[Text section]:
- Opening Delimiter -

March 20, 2013
Tax time is here, and investors are not only grappling with their 2012 taxes, but also trying to figure out how they can save on their future obligations. As governments at all levels—federal, state, and local—struggle with profound fiscal imbalances and burdensome long-term debt, higher tax rates are almost certain. Don Peters, a 20-year veteran of T. Rowe Price who manages tax-efficient growth stock portfolios, discusses the benefits of a patient, long-term investment strategy designed to minimize capital gains and maximize after-tax returns.
Many investors overlook the potential for taxes to impact the long-term performance of their taxable investment portfolios.
- Studies have shown that taxable portfolios can lose an average of 1% to 2% per year between pretax and after-tax returns. While this may not seem like much in any single year, it can have a big impact over longer periods of time.
Tax-efficient investing begins with asset location, deciding whether to use taxable or tax-deferred investment accounts.
- Investments with high interest income, high dividend production, or high capital gains may be more appropriate for a tax-deferred investment account.
- Investors should consider a taxable account if they expect to own individual securities for a long period, or use a low-turnover, growth-oriented investment approach.
Our approach to tax-efficient investing does not focus purely on tax mitigation, but instead seeks to minimize capital gains and maximize after-tax returns.
- We invest for the long term, focusing on high-quality mid- and large-cap stocks in companies that have sustainable competitive advantages, strong market positions, and reasonable valuations. We like to let our winners run but will sell stocks when their long-term fundamentals deteriorate.
- We believe market timing is virtually impossible. Attempts to sell at the peak and buy at the bottom require an investor to make the right timing decision not once but twice, making the odds of success so poor that it's not worth trying. Although we may make new purchases opportunistically, we do not trade opportunistically.
- Our buy and hold strategy requires patience and relies on the deep industry and company knowledge provided by our global research platform. This long-term approach helps us see through short-term trends to find buying opportunities that others may have missed.
There are inherent risks associated with investing in the stock market, including possible loss of principal, and investors must be willing to accept them. Investing in companies with fast growth potential may be more volatile than investing in slower-growing or cyclical companies, and investing in a tax-efficient manner may underperform similar investment strategies that do not make tax-efficiency a primary focus.
The views are as of March 12, 2013 and may have changed since that time. This information is provided for informational purposes only and is not intended to reflect a current or past recommendation, or investment advice of any kind. Opinions and commentary do not take into account the investment objectives or financial situation of any particular investor or class of investor. Investors will need to consider their own circumstances before making an investment decision.

- Closing Delimiter -

[Data extracted from a collection]
- Opening Delimiter -

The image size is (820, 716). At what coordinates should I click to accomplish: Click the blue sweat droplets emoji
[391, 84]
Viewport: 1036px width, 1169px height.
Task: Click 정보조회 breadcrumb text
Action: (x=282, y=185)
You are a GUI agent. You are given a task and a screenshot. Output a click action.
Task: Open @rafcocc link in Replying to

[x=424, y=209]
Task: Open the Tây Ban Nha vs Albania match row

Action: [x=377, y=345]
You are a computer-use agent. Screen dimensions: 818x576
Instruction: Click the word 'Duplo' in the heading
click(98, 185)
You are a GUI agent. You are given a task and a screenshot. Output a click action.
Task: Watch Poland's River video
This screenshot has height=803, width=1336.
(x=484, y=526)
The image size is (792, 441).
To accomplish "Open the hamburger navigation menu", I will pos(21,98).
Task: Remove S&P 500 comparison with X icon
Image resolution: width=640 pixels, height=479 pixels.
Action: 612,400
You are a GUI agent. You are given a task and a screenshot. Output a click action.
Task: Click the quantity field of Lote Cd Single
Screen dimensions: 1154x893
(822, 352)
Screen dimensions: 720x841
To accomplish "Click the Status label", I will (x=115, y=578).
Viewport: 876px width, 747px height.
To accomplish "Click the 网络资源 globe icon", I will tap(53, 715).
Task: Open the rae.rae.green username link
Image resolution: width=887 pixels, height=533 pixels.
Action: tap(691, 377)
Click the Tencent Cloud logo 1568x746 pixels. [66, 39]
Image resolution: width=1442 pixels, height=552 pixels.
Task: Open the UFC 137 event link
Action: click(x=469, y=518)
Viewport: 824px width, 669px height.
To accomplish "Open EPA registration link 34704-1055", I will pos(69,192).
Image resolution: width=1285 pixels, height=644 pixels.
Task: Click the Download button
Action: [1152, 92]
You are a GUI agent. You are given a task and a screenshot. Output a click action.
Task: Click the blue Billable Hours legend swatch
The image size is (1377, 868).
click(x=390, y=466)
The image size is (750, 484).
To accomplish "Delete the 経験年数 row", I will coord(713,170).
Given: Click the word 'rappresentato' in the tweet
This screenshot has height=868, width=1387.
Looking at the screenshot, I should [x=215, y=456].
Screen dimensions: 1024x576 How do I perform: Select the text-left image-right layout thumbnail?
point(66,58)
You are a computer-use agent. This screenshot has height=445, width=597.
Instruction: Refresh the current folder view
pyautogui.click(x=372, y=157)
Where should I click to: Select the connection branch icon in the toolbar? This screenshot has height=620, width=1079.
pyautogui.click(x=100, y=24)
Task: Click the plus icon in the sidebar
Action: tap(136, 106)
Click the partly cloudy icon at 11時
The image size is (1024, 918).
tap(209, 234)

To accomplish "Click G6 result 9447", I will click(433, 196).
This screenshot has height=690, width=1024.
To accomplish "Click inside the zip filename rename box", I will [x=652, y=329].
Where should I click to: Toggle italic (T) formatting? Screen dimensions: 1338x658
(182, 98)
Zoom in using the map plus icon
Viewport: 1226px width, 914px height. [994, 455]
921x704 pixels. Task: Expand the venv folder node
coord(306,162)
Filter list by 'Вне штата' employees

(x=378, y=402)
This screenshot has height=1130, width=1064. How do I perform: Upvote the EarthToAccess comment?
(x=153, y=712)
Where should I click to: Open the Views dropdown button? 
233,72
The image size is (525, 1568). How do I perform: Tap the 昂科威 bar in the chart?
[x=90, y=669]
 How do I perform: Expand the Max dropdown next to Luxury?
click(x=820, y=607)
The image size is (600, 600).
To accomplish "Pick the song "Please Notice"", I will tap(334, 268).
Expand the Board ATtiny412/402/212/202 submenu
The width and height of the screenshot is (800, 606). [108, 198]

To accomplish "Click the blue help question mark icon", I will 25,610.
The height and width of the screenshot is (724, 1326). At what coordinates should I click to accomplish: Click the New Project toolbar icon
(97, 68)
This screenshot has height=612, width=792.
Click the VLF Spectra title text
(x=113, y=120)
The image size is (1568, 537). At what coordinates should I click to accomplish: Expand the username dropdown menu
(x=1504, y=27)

- Closing Delimiter -

[Exercise instructions]:
1. Copy the part of the tax-efficient investing article that begins with the words containing "March 20, 2013" and ends with "taxable investment portfolios.".
2. Answer these questions from the tax-efficient investing article:
(a) How many years has Don Peters been with T. Rowe Price?
(b) According to studies, what average yearly loss can taxable portfolios show between pretax and after-tax returns?
(c) As of what date are the views given?
3. According to the tax-efficient investing article, what kinds of investments may be more appropriate for a tax-deferred investment account? List all of them.

[Your written answers]:
1.
March 20, 2013
Tax time is here, and investors are not only grappling with their 2012 taxes, but also trying to figure out how they can save on their future obligations. As governments at all levels—federal, state, and local—struggle with profound fiscal imbalances and burdensome long-term debt, higher tax rates are almost certain. Don Peters, a 20-year veteran of T. Rowe Price who manages tax-efficient growth stock portfolios, discusses the benefits of a patient, long-term investment strategy designed to minimize capital gains and maximize after-tax returns.
Many investors overlook the potential for taxes to impact the long-term performance of their taxable investment portfolios.

2.
(a) 20 years
(b) 1% to 2% per year
(c) March 12, 2013

3.
- Investments with high interest income
- Investments with high dividend production
- Investments with high capital gains